# 5000 y pico para Gévy



## Cintia&Martine

Cette fois tu es le lièvre incontesté puisque tu as passé le cap des 5000 sans qu'on s'en aperçoive.

*ENHORABUENA
*
Merci pour ta présence, merci pour ton soutien, merci pour ta gentillesse, merci pour ta joie de vivre, merci pour tes conseils, merci pour tes réponses, merci pour les rigolades, merci pour, merci pour.... tout.
Ah oui... merci pour les bisous 

Un beso.
Martine​


----------



## Antpax

Chere Gévy.

Felicitationes pour tes 5.000 qui sont tellement bonnes que pareissent que sont 10.000 ou plus.
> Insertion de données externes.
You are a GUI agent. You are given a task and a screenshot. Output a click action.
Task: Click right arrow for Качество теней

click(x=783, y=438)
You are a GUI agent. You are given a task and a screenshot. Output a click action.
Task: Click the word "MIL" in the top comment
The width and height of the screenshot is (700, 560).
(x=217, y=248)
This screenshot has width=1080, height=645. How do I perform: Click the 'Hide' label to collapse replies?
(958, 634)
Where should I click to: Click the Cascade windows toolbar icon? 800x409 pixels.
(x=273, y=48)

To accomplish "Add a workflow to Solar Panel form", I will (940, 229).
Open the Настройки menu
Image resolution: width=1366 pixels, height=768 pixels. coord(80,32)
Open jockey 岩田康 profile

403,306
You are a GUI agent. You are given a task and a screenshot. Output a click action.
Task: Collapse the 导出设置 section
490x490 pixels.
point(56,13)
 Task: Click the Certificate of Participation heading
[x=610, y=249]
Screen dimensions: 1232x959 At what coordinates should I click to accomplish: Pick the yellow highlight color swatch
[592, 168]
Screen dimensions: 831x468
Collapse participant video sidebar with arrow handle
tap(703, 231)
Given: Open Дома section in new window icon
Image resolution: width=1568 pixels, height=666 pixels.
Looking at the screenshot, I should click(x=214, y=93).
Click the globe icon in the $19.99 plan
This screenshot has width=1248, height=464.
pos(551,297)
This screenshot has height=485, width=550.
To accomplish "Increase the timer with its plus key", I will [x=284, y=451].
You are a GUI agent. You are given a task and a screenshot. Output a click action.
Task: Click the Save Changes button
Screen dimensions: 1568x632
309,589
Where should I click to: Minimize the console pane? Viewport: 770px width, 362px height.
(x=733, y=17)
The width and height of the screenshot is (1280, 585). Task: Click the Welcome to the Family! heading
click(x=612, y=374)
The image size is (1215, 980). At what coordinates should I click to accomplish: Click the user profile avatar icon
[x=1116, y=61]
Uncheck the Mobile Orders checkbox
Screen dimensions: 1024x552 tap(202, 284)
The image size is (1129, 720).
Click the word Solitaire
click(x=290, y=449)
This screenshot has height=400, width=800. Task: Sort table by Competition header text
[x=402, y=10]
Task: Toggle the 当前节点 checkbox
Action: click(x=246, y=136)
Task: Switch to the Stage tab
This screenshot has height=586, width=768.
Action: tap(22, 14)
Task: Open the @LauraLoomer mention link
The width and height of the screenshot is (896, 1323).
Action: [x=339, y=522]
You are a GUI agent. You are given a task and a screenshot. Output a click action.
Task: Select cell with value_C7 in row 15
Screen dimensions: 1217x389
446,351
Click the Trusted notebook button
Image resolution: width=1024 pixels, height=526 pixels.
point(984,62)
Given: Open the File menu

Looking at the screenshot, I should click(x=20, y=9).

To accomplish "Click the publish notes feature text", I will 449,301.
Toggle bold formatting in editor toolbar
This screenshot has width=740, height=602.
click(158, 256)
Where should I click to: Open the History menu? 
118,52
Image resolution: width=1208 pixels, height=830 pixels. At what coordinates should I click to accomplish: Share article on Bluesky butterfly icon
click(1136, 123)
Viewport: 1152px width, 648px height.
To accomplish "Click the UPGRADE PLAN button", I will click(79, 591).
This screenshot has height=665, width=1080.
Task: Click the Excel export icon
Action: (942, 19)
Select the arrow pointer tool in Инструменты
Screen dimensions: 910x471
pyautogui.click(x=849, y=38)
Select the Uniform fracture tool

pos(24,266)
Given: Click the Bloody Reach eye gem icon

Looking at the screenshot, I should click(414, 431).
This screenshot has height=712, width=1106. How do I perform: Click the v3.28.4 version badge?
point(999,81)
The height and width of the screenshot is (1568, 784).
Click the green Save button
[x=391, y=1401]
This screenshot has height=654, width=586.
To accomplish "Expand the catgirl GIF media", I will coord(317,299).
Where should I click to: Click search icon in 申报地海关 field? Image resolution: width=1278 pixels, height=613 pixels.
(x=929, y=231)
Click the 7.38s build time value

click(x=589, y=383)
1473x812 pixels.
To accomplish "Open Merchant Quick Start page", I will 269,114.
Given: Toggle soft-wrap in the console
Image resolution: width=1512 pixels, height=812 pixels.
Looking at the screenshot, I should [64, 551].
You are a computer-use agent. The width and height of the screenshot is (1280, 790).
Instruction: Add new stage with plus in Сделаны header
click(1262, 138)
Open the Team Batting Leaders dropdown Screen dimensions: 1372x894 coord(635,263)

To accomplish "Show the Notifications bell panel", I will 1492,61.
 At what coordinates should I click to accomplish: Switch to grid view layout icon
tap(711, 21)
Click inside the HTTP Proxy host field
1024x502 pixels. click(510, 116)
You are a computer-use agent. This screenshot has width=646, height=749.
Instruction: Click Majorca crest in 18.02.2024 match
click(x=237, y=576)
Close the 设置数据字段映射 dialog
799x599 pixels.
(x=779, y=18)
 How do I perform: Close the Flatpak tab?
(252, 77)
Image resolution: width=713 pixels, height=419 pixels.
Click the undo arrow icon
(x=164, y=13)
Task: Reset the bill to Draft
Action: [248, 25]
Merci beaucoup pour t´aide et pour tout.

Bisous.

Ant


----------



## Paquita

Martine, là franchement, tu exagères....

Que nous reste-t-il à dire maintenant , hein?????


*** *** *** ***​ 

Mais ***

Alors , Gévy , *** *** *** ***​ 


et surtout *** ,  *** , *** et ***


----------



## Silvia10975

Querida *Gévy*, ¡ha sido un placer conocerte y es un honor felicitarte por tus 5.000 aportes en el WRF!
¡Un abrazo desde el corazón de Italia!
Silvia.


----------



## Rayines

*¡¡Ah, bueno!!*
*Miss Bisous for ever! *
*¡¡Gracias por la buena onda -*como decimos acá*- y por lo que parece una gran calidad como ser humano!!*
*¡¡FELICITACIONES!! *​


----------



## Namarne

*¡¡ MUCHAS FELICIDADES, QUERIDA GÉVY !!* 
​ 
Bisous,  
Jordi


----------



## Gévy

Ah, Martine, ma jolie, que de mercis sympas, mais si tu savais...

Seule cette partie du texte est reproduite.